◆ Problem to solve ◆
Take the lines from the one with "The width and" through the last line of the material below and write them out exactly, without any pictures.

———

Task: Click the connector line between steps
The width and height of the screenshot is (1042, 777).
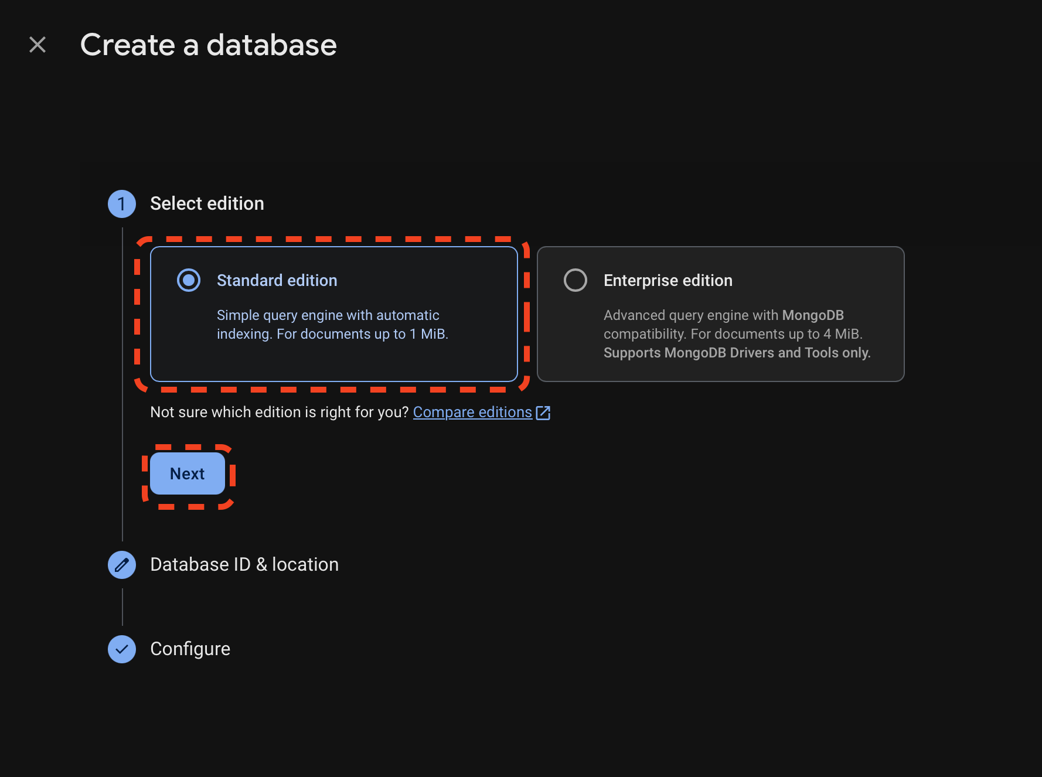Action: coord(122,606)
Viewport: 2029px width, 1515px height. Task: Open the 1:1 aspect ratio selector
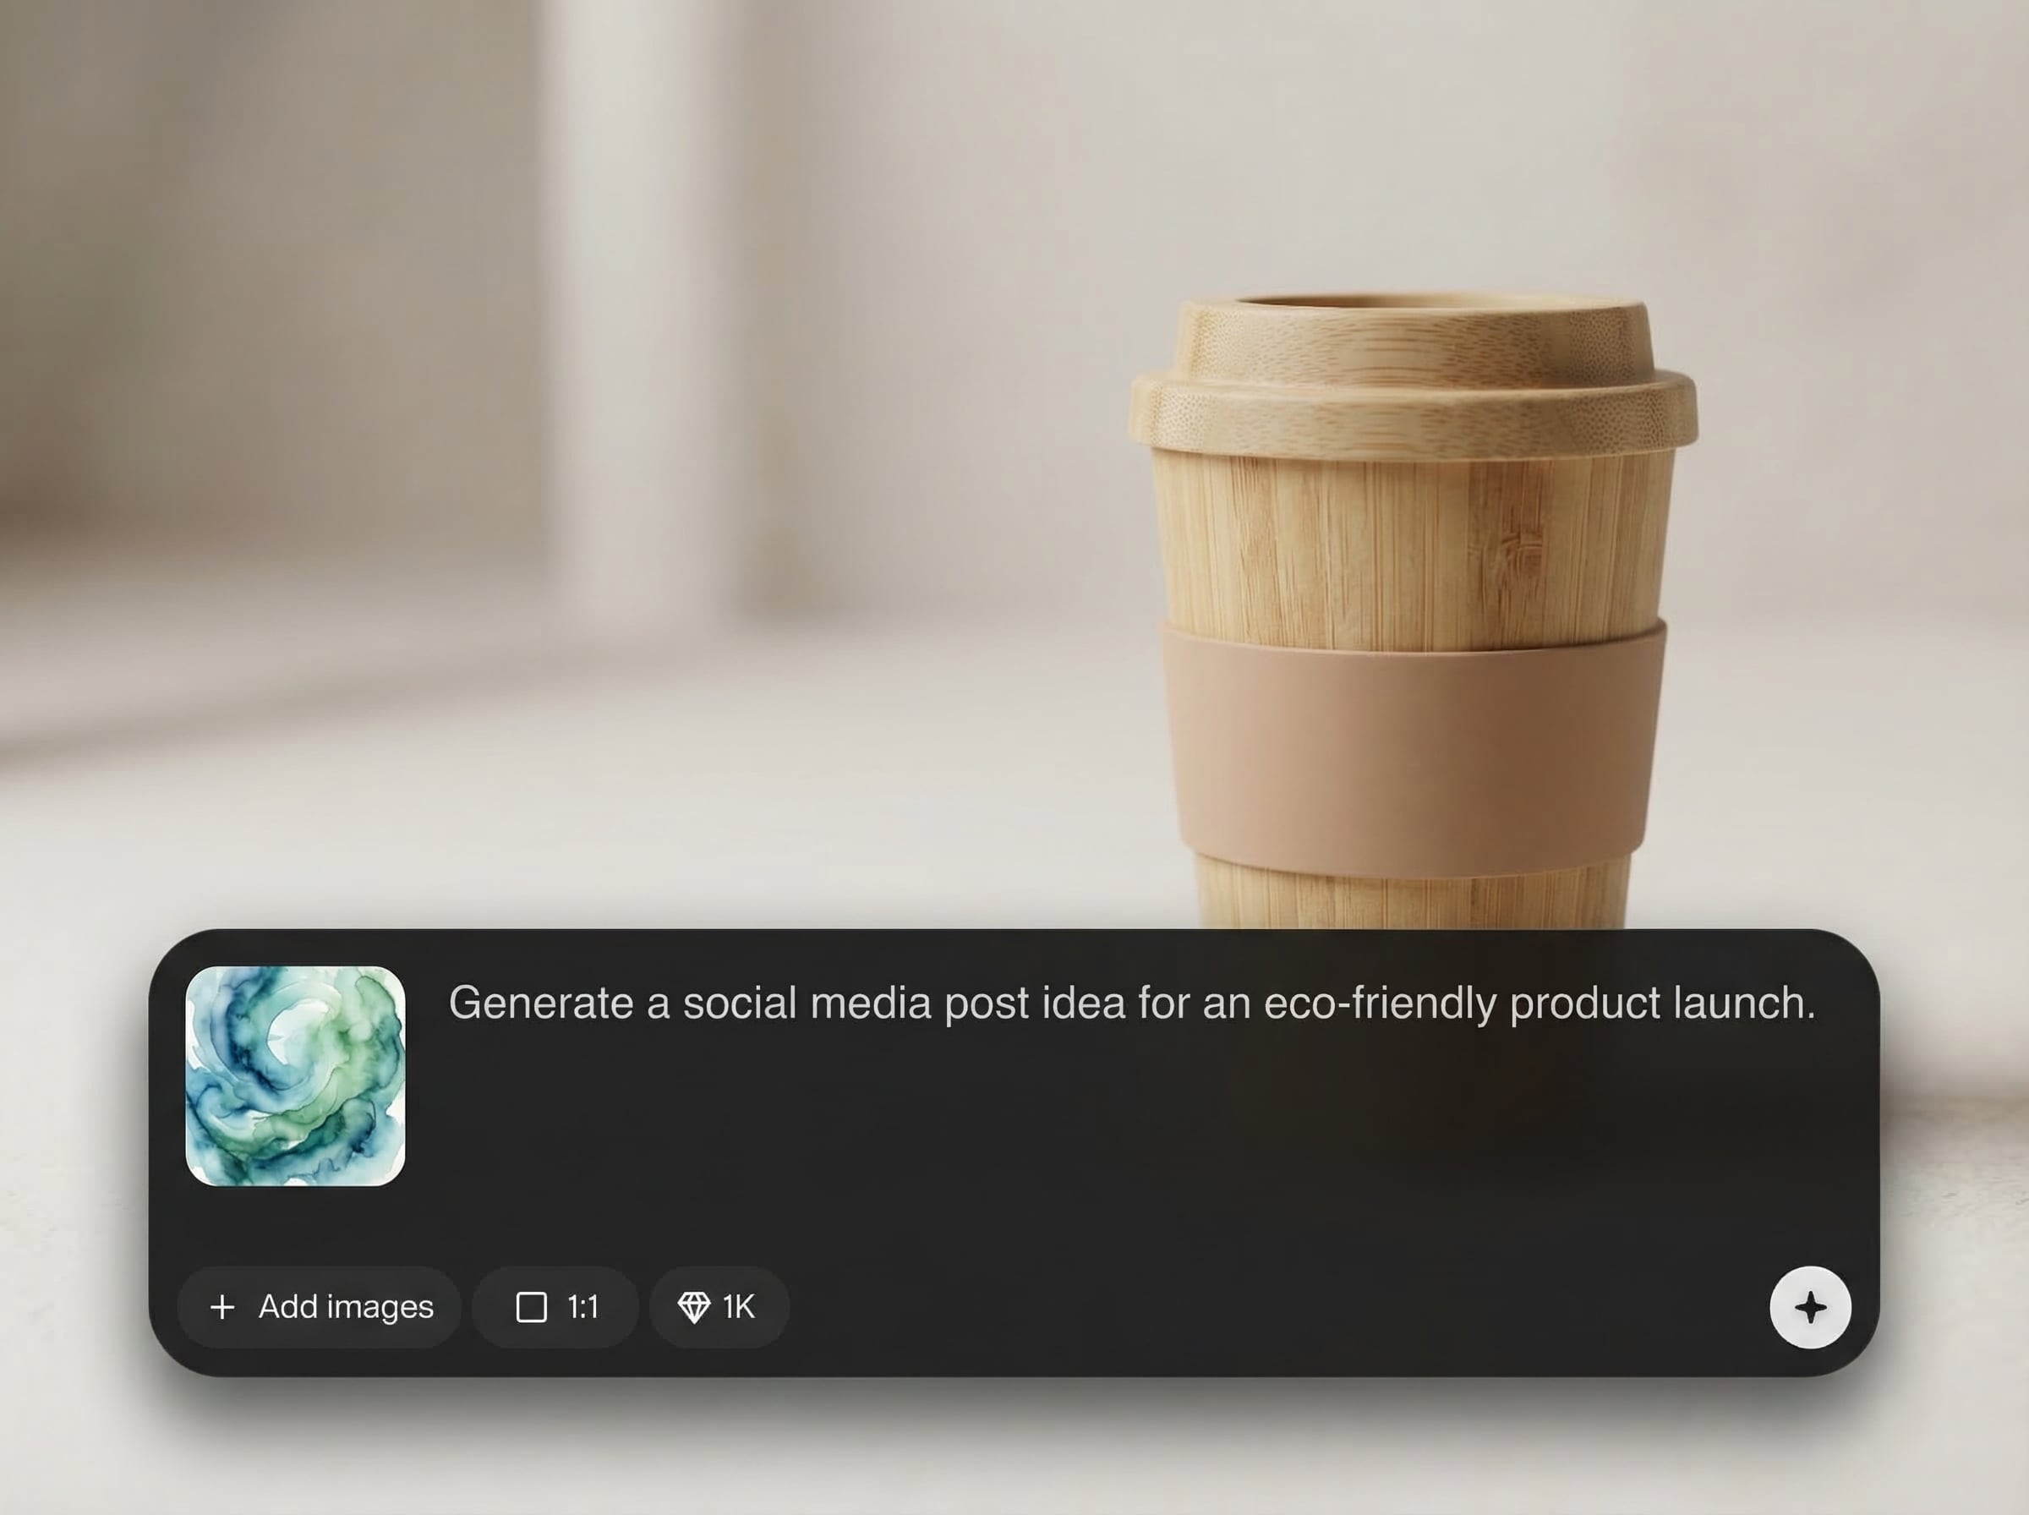556,1307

———

◆ Response for this exercise ◆
The width and height of the screenshot is (1042, 777).
Action: coord(122,606)
Viewport: 2029px width, 1515px height. Task: Open the 1:1 aspect ratio selector
556,1307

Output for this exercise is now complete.